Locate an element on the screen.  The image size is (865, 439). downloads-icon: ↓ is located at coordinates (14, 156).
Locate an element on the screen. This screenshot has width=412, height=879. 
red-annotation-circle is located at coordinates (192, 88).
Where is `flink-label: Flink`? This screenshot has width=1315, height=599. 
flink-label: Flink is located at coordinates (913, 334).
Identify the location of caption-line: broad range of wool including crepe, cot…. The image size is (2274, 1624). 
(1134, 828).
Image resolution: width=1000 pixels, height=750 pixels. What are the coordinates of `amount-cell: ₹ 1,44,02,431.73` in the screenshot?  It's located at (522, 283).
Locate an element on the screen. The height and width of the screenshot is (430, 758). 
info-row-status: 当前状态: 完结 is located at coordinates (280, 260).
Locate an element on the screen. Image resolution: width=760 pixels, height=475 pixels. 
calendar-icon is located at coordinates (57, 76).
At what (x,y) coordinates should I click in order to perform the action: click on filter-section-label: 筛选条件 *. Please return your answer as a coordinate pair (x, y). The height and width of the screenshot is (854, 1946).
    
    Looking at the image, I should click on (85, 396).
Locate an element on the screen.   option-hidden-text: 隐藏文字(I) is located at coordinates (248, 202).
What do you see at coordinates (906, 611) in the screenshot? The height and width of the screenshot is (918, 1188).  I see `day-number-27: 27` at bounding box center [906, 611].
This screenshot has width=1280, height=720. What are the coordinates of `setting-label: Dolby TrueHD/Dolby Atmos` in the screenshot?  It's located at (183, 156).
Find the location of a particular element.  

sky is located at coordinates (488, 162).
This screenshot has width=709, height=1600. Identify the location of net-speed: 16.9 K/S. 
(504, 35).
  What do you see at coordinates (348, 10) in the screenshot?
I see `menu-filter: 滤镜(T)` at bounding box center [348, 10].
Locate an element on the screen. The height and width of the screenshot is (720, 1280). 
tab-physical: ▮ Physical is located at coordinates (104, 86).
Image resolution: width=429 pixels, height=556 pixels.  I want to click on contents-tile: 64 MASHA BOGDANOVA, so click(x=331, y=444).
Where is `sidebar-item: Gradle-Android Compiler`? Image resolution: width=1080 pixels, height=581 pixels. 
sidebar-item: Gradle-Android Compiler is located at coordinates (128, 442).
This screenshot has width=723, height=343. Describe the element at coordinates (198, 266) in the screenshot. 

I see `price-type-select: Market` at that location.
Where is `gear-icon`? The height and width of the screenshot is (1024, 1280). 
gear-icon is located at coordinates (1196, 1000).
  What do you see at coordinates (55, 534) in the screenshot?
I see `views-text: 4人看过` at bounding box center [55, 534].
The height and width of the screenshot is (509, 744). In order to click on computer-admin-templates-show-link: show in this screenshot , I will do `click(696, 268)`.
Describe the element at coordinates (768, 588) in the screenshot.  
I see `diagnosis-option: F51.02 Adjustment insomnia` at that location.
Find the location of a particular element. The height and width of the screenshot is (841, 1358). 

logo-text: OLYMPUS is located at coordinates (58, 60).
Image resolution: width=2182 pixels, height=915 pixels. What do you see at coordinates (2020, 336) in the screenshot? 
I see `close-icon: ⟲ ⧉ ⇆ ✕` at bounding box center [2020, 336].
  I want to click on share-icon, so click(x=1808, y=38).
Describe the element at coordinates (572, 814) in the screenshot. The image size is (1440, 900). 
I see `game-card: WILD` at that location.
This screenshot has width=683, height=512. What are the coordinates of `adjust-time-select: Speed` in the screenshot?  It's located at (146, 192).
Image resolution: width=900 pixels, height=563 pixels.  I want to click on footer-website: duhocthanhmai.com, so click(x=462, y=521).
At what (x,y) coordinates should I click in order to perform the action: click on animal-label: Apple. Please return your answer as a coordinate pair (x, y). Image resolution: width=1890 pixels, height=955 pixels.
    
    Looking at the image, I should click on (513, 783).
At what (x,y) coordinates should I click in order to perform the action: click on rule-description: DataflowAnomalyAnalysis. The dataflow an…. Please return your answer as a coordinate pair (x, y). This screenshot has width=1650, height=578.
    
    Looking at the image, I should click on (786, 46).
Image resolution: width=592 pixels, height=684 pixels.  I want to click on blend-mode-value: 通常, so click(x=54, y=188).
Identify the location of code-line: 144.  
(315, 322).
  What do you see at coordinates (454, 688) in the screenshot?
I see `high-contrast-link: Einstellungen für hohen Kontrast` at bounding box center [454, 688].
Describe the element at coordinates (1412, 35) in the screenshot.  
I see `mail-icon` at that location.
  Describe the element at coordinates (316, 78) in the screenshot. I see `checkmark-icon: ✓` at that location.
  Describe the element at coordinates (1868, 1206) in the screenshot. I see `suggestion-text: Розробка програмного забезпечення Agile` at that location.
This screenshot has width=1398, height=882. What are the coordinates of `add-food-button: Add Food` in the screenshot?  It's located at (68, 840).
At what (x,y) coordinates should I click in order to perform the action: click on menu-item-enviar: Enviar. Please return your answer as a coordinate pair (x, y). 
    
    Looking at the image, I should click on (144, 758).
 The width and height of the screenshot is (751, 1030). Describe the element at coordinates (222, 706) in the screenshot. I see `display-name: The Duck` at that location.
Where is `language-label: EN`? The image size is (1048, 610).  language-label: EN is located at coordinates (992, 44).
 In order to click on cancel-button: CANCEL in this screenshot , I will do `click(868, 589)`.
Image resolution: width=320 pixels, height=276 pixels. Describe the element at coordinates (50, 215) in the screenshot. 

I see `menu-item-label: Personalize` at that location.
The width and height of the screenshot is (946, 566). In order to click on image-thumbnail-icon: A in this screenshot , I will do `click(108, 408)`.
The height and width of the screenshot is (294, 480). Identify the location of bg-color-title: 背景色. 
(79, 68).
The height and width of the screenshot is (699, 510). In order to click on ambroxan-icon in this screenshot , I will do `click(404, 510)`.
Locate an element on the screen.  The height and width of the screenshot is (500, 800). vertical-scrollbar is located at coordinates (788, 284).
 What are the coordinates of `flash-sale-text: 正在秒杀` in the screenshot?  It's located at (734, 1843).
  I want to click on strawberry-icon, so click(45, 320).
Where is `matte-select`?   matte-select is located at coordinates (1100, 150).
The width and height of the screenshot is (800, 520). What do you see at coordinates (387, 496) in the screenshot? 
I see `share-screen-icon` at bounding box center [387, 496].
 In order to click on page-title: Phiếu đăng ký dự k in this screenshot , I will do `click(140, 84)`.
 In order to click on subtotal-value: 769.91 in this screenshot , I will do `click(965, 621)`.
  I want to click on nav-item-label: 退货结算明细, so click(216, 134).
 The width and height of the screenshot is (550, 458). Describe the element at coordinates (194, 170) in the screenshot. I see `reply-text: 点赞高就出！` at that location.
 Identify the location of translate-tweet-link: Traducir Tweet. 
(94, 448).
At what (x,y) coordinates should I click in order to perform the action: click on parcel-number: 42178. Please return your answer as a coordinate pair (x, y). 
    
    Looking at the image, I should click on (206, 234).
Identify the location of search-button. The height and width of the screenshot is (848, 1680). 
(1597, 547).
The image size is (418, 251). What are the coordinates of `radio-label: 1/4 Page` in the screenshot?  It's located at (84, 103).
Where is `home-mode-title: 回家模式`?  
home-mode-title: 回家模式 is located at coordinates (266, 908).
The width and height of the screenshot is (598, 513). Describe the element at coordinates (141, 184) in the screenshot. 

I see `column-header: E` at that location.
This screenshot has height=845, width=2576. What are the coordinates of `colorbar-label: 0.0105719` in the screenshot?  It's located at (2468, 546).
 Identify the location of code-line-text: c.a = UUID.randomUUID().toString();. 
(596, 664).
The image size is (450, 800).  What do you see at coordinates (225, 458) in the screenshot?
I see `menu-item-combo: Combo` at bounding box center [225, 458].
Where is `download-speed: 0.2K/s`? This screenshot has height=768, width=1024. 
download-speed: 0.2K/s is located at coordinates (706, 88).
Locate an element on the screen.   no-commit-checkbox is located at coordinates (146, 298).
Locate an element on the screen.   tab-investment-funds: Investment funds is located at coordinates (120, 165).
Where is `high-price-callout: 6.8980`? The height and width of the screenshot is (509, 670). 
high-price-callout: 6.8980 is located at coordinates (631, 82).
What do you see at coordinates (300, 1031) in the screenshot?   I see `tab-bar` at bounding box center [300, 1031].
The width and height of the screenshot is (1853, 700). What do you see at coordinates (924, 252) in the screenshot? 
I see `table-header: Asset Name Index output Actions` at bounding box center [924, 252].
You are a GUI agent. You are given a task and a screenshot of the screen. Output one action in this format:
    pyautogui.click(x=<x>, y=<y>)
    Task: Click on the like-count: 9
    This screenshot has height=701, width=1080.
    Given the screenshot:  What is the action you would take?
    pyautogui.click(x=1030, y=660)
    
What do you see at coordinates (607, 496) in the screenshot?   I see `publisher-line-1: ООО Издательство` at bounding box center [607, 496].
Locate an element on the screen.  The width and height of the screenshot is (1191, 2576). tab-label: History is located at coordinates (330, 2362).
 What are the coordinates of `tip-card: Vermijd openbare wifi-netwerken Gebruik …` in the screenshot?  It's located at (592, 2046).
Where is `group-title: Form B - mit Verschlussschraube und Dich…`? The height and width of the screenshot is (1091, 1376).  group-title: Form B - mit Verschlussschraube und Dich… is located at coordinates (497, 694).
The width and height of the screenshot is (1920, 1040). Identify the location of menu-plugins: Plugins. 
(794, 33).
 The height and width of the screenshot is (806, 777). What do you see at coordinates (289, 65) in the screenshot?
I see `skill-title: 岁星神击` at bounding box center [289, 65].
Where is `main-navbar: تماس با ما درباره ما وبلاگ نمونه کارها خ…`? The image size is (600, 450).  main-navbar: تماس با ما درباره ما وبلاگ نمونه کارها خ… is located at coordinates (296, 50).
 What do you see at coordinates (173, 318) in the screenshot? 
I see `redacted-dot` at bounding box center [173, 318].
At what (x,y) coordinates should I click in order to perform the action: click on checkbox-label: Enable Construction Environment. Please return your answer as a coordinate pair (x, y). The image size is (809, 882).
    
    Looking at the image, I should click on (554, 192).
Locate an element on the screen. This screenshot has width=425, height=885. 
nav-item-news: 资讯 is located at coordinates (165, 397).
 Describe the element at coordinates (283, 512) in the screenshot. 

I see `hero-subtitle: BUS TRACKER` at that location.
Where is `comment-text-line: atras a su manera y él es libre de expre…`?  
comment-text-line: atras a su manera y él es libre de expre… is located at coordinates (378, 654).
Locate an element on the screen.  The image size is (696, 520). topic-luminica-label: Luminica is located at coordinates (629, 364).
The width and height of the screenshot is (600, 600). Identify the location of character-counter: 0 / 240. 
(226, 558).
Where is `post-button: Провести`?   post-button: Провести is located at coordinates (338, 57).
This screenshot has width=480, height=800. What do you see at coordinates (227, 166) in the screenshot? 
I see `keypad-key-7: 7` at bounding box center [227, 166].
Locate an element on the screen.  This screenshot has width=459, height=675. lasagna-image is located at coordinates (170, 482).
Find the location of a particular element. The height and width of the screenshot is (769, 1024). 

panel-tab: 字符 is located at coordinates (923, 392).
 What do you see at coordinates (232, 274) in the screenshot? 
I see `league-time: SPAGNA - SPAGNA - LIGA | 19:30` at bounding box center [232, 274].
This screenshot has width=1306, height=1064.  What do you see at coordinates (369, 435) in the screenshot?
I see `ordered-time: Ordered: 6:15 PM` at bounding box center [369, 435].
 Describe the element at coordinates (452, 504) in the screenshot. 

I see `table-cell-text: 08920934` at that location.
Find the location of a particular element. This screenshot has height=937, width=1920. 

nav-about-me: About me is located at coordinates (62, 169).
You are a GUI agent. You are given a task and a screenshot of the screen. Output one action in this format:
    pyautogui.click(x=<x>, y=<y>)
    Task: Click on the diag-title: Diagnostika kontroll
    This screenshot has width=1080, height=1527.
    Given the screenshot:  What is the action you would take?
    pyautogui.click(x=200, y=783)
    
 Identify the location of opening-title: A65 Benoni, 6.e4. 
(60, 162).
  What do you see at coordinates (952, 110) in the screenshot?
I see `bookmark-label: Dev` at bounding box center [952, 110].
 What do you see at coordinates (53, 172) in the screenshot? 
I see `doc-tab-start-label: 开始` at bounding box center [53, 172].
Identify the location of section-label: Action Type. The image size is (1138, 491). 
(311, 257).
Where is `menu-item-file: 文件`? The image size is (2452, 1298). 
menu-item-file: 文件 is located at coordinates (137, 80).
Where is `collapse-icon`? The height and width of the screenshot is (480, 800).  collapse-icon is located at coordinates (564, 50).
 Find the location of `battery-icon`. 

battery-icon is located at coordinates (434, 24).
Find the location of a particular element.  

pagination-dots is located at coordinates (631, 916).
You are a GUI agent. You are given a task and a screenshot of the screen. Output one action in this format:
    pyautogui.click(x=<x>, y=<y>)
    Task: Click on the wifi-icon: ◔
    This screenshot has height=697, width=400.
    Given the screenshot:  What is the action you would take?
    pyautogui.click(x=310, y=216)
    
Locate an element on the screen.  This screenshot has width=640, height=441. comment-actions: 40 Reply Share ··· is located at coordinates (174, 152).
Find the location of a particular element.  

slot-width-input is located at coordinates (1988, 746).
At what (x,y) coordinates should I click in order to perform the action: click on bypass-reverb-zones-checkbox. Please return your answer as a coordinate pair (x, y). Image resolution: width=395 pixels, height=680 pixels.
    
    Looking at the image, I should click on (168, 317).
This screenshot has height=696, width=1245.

# # # # # # #

▶ _TASK REQUIREMENTS_
Pull out the stretch of rows above from the one containing "What do you see at coordinates (906, 611)" through the one containing "Image resolution: width=429", both included, and copy them word for word.

▶ _SOLVED EXERCISE_
What do you see at coordinates (906, 611) in the screenshot? The height and width of the screenshot is (918, 1188).  I see `day-number-27: 27` at bounding box center [906, 611].
This screenshot has width=1280, height=720. What are the coordinates of `setting-label: Dolby TrueHD/Dolby Atmos` in the screenshot?  It's located at (183, 156).
Find the location of a particular element.  

sky is located at coordinates (488, 162).
This screenshot has width=709, height=1600. Identify the location of net-speed: 16.9 K/S. 
(504, 35).
  What do you see at coordinates (348, 10) in the screenshot?
I see `menu-filter: 滤镜(T)` at bounding box center [348, 10].
Locate an element on the screen. The height and width of the screenshot is (720, 1280). 
tab-physical: ▮ Physical is located at coordinates (104, 86).
Image resolution: width=429 pixels, height=556 pixels.  I want to click on contents-tile: 64 MASHA BOGDANOVA, so click(x=331, y=444).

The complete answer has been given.